New antituberculosis agents active against drug-resistant and non-replicating tubercle bacilli are required. We evaluated a previously identified hit, 2-(((2-hydroxyphenyl)amino)methylene)-5,5-dimethylcyclohexane-1,3-dione (PAMCHD), against several clinical Mycobacterium tuberculosis isolates, including multidrug-resistant (MDR) strains and non-replicating drug-tolerant persisters of M. tuberculosis H37Rv. PAMCHD's potential against drug-resistant M. tuberculosis was investigated by broth microdilution. CFU enumeration was performed to determine PAMCHD's activity against five types of dormant bacilli. No significant differences in MICs of PAMCHD were observed against M. tuberculosis H37Rv (2.5-5 µg/mL) and eight drug-susceptible strains (1.25-5 µg/mL) as well as drug-resistant strains including six isoniazid (INH)-resistant (2.5-10 µg/mL), one INH+ethambutol (EMB)-resistant (5 µg/mL), one rifampicin (RIF)+EMB-resistant (5 µg/mL) and three MDR (2.5-10 µg/mL) strains.
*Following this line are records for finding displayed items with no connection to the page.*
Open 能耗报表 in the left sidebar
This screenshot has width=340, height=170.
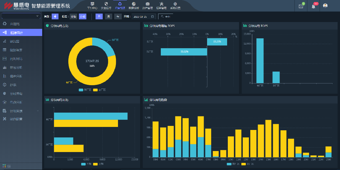pyautogui.click(x=16, y=50)
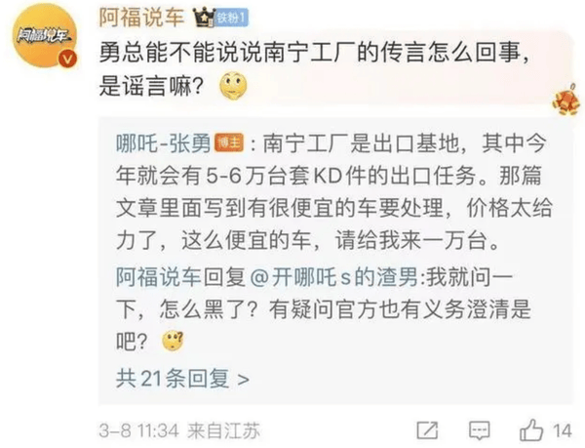This screenshot has width=585, height=448.
Task: Like the comment with thumbs-up
Action: (531, 429)
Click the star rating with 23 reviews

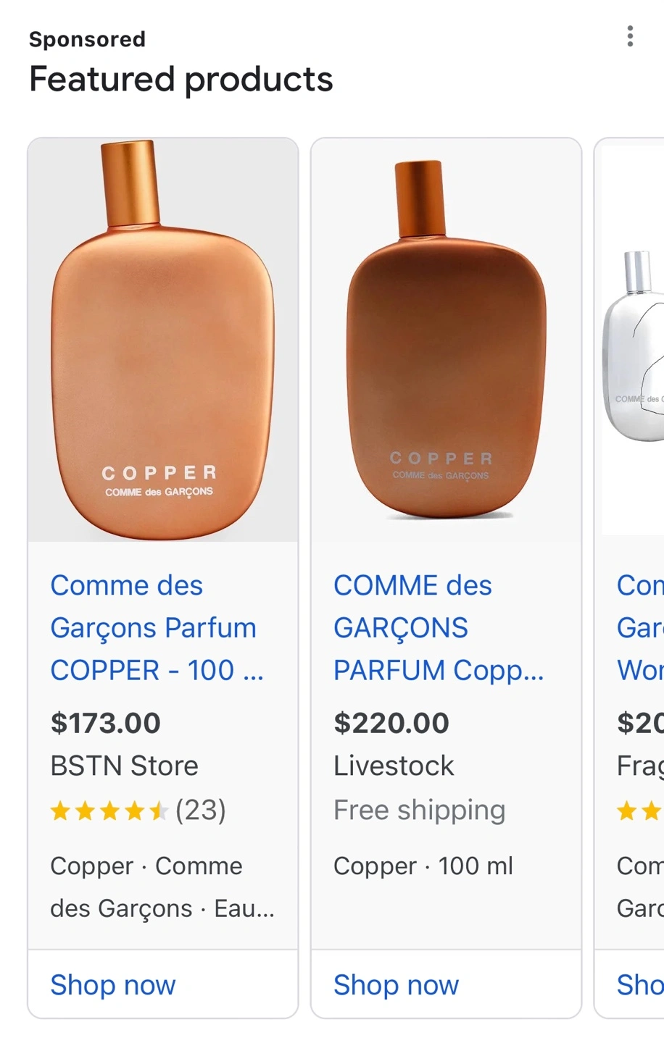138,810
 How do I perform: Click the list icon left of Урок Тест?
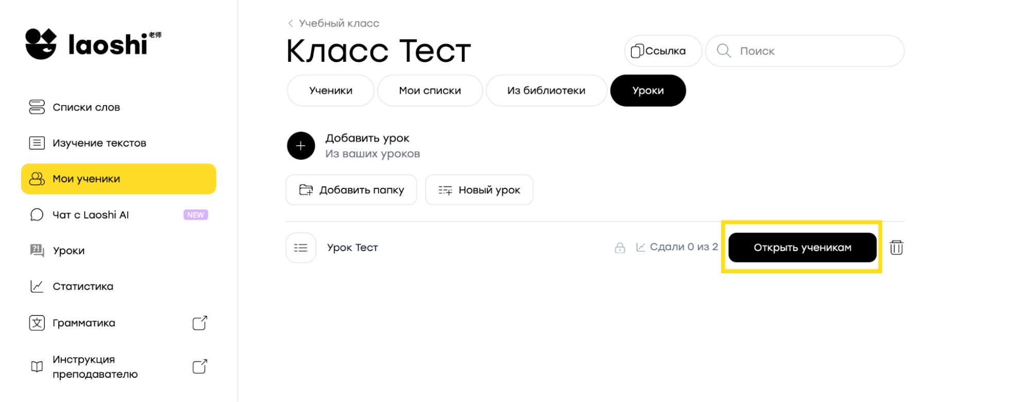tap(301, 248)
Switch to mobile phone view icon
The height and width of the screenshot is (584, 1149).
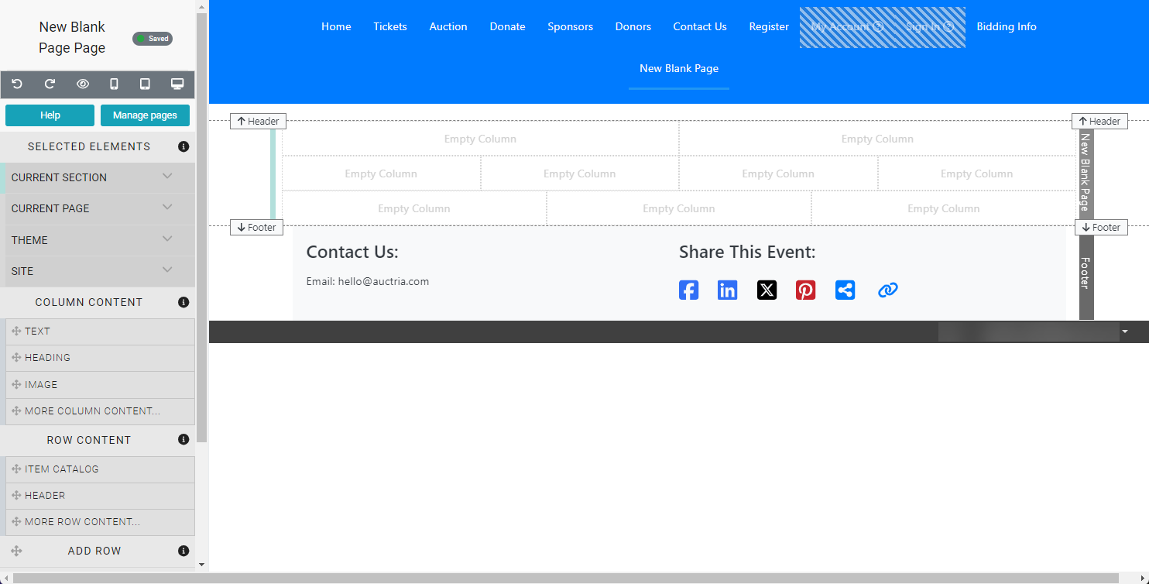tap(114, 84)
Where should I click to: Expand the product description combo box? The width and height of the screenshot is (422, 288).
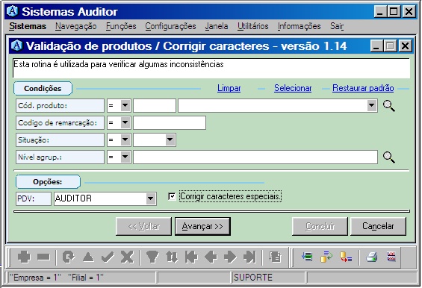[372, 106]
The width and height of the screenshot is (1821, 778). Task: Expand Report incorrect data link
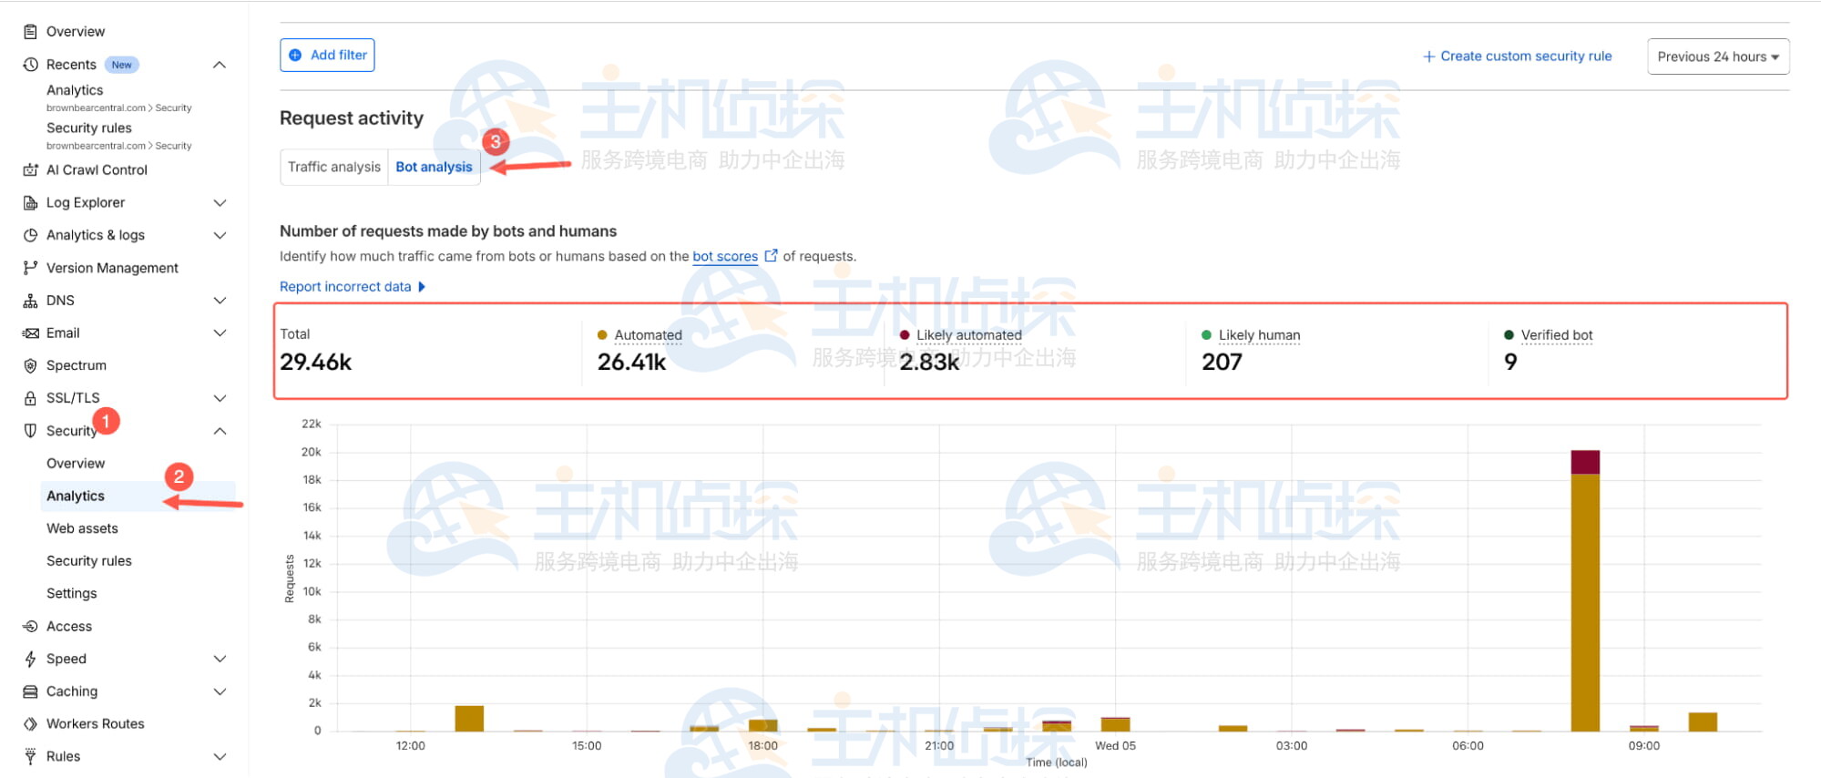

Thus, PAMCHD maintains activity against all kinds of clinical strains, especially MDR. Regarding drug-tolerant persisters, INH and RIF killed, respectively, 0.5 and 5.0 log10 CFU of non-replicating persisters developed by hypoxia and 1.5 and 2.5 log10 CFU developed by nutrient starvation at 64×of their respective MIC against actively dividing cultures. In contrast, PAMCHD sterilised persister cultures developed by hypoxia (killed 6.5 log10 CFU) or starvation (killed 7.5 log10 CFU). PAMCHD sterilised RIF-tolerant (tolerance level up to 100 µg/mL of RIF) 100-day-old static persisters at 64×MIC, while moxifloxacin killed only 1.0 log10 CFU of these persisters at 64×MIC. PAMCHD offers significant potential against MDR-TB and exhibits notable potency against non-replicating drug-tolerant M. tuberculosis persisters. These findings warrant further studies of PAMCHD for further anti-TB drug development.